Gula Aren, Warisan Kekayaan Kuliner Nusantara Yang Masih Lestari di Ngawi

Gula aren bagi masyarakat Indonesia tentu sudah sangat familiar. Salah satu bahan makanan yang memiliki rasa manis yang khas itu sangat mudah ditemukan di pasaran.

Gula aren salah satu jenis pemanis makanan. Selain gula aren, masyarakat kita juga mengenal pemanis seperti gula pasir putih, gula tebu, gula batu, gula kelapa, dan lain sebagainya.

Gula aren tradisional

Tentang gula aren, gula ini terbuat dari nira hasil sadapan pohon enau. Bagi masyarakat lokal, pohon enau juga dikenal sebagai pohon aren.

Pohon aren tumbuh seperti pohon kelapa. Berbatang lurus memanjang, dengan sekelompok daun pada sisi atasnya.

Pohon enau banyak tumbuh di kawasan pegunungan. Jika di Kabupaten Ngawi, pohon enau atau aren ini mudah ditemukan sepanjang Kecamatan Kendal, Ngrambe, Jogorogo, dan Sine.

Pohon enau atau aren

Nira bahan baku utama gula aren didapatkan dari proses penyadapan dahan bakal bunga. Satu dahan bakal bunga itu, bisa menghasilkan banyak liter nira.

Untuk membuat gula aren, nira hasil sadapan kemudian di masak dalam kuali. Proses memasak air nira membutuhkan waktu yang tidak singkat. Hingga berjam-jam, sampai tingkat kematangan tertentu.

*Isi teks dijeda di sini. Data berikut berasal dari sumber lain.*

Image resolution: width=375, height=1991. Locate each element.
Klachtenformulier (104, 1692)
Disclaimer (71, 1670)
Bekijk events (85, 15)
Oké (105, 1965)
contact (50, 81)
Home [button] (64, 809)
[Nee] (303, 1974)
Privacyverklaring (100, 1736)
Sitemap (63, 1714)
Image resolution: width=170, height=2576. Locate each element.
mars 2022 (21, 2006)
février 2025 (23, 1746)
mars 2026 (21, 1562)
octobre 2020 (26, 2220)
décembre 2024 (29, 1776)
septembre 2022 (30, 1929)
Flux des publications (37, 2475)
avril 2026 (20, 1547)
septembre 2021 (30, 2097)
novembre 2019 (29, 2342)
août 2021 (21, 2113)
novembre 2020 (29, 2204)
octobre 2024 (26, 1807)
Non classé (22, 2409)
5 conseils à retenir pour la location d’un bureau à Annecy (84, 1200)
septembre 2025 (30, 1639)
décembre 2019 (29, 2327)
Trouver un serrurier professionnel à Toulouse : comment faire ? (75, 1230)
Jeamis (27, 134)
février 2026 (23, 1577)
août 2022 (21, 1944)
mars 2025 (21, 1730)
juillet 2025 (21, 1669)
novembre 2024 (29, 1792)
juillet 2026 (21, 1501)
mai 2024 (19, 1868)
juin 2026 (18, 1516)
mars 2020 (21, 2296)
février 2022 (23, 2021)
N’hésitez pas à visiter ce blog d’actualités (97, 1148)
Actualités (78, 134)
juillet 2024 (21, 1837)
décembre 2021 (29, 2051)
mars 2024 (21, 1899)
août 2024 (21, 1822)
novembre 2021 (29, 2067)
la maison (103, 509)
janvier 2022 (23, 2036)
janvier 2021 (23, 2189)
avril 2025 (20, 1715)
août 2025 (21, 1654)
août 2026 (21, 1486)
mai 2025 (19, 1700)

Setelah itu, air nira yang sudah dimasak kemudian di tuang dalam cetakan. Umumnya orang desa menggunakan cetakan bekas tempurung kelapa.

Proses memasak air nira

Proses pengerasannya bisa memakan waktu hingga 10 jam. Cukup lama untuk mencapai kepadatan gula aren seperti yang kita tau.

Gula aren yang sudah mengeras langsung bisa kita konsumsi. Asal sudah dingin. Bisa untuk teman minum kopi pahit, atau bahan masakan.

Proses pembuatan gula aren yang ribet, membuat sebagian orang enggan menggeluti. Selain itu, harga jualnya juga tidak sebanding dengan perjuangan membuat sekeping gula aren.

Kendati demikian, di Kabupaten Ngawi masih ada pembuat gula aren secara tradisional. Dia adalah Mbah Mikin Harsono, warga desa Kletekan, Kecamatan Jogorogo, Kabupaten Ngawi.

Mbah Mikin, pembuat gula aren tradisional

Di usia Mbah Mikin (74), sehari-hari dirinya masih membuat gula aren. Dari proses menyadap, memanjat pohon enau untuk mendapatkan air nira, pulang pergi dengan jalan kaki. Semua masih dia lakukan sendiri.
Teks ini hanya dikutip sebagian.